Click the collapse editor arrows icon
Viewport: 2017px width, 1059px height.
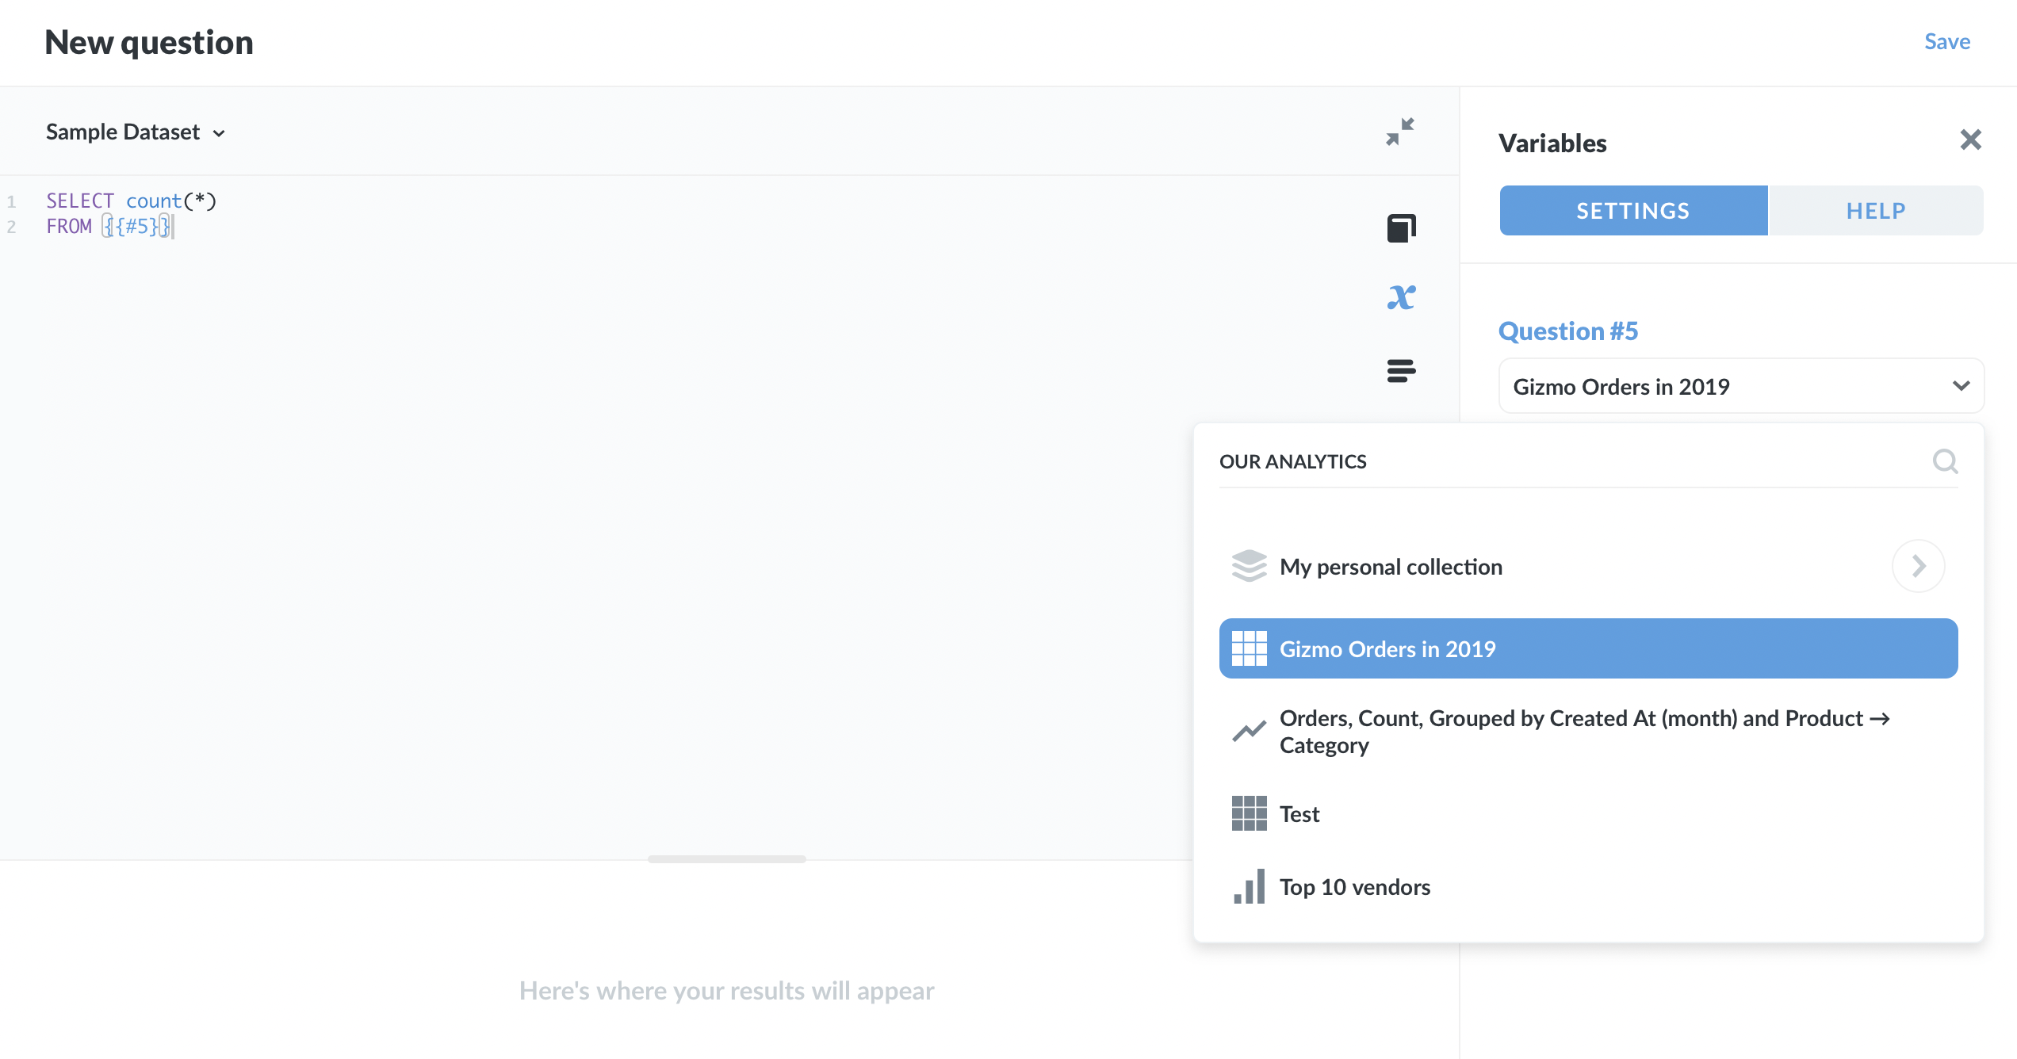(1400, 132)
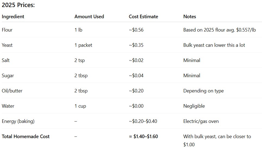Select the Total Homemade Cost label

pos(26,136)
☆ ☆ ☆ ☆ ☆ ☆ ☆
» **WHAT YOU ARE ASKED TO DO**: Find every line in the data that contains the string "Viewport" and copy each one.

» **EXERCISE SOLUTION**:
Viewport: 2017px width, 1059px height.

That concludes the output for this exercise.